Last month, Scotland’s crowd-funded investigative journalism outfit The Ferret, in partnership with The Guardian, published documents showing that radioactive water from the Royal Navy’s Coulport armaments depot leaked into Loch Long after ageing pipes burst and flooded areas where nuclear warheads are handled.
Loch Long is a 20-mile-long seawater loch that flows into the Firth of Clyde. People fish there; they swim and paddleboard. They had a right to know about the leak – and we all had a right to know about sloppy work practices at the base, which is essentially a floating dock for the UK’s Trident submarine fleet.
I bumped into Edwards – whom I know because we are both members of the Edinburgh NUJ freelance branch – during the Edinburgh Book Festival and asked him about this; he explained it had taken him six years to get the evidence released.
Edwards said the incident should have been disclosed in 2019 – instead, years of withholding and delay turned it into a major public‑interest story. Edwards was also – understandably – cross that some of the bigger media outfits that picked it up didn’t even mention the Ferret.

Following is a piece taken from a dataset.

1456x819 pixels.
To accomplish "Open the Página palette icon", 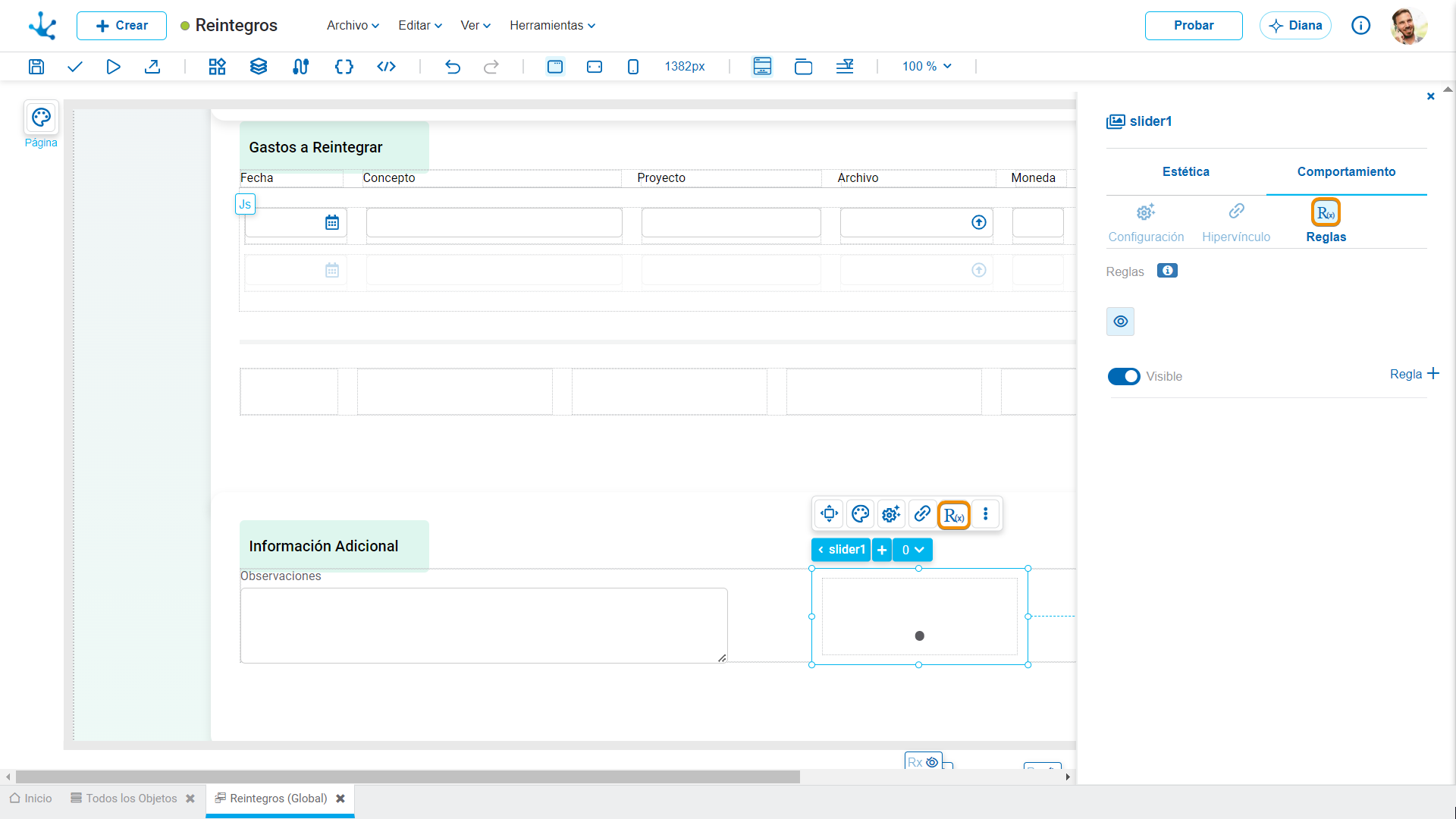I will (41, 118).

Here is the story of the patient work behind this important scoop:
The scoop
Files released by the Scottish Environment Protection Agency (SEPA) cite “shortfalls in maintenance” across roughly 1,500 ageing pipes and refer to the production of “unnecessary radioactive waste” reaching the loch via an open drain.
The MoD maintains there were no unsafe releases; SEPA says measured levels were very low and points to subsequent improvements.
Edwards’s view is: “This should not have happened. However low the levels, radioactive tritium doesn’t belong in the loch.”
Why Edwards went fishing
Edwards has worked this beat for decades. In 2008–09, assisted by campaigners, his FOI requests to SEPA unearthed documents about previously undisclosed submarine coolant leaks at Faslane — coverage that led new bulletins and front pages. That experience, he says, “established a pattern: the MoD is not as transparent as it should be on environmental issues”, and SEPA can be a productive route for disclosure under FOI/EIR.
In 2019, Edwards sought fresh records of radioactive incidents at Faslane/Coulport. Much was withheld on national‑security grounds.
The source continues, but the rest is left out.